Points-to Analysis

Problem Description

Given a set of points-to constraints, the problem is to compute the points-to information for each pointer, in a flow-insensitive context-insensitive manner.

Algorithm

The computation is implemented in a topology-driven manner; all the graph edges are tried for propagation in every iteration and another iteration is executed if at least one edge was active in the previous iteration. This continues until a fixed-point. The following pseudo-code shows how points-to information is propagated.
  for all pointer nodes src {
    ptasrc = pointsto[src];
    for each edge <src, dst> {
      ptadst = pointsto[dst];
      if ptadst \ ptasrc ≠ ∅ {
         pointsto[dst] = pointsto[dst] ∪ pointsto[src];
         anotheriteration = true;
      }
    }
  }
The body of the outer for loop is implemented as the kernel.
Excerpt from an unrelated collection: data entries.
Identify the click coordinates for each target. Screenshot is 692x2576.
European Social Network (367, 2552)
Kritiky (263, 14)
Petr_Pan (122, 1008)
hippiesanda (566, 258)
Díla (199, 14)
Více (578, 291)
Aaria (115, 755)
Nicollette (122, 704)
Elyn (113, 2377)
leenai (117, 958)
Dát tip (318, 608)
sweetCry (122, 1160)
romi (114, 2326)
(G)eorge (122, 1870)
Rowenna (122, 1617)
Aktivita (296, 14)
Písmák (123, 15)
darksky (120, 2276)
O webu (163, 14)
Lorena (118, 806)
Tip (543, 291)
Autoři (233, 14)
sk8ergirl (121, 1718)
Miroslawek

The kernel is repeatedly called from the host until a fixed-point is reached.

Optimizations

The computation implements several optimizations.
  • Coalesced memory: The points-to information is stored as sparse bit vectors of 32 words ensuring perfect coalescing while performing the union of points-to sets.
  • Pull-based processing: Each thread operates on a node and updates its points-to information. This helps in avoiding synchronization during the update as only one thread writes to a node's points-to set.
  • Warp-based execution: Work is assigned to warps rather than to individual threads to exploit GPU's warp-based processing.

Performance

The benchmark is written in CUDA.
Compile as: make
Execute as: run.sh /path/to/files/prefix
e.g., run.sh ../../inputs/ex

InputTime (ms)
vim5,230
pine6,280
tshark1,830

The above performance is observed on a 1.45 GHz Quadro 6000 with 6 GB of main memory and 448 cores distributed over 14 SMs. It has 64 kB of fast memory per SM that is split between the L1 data cache and the shared memory.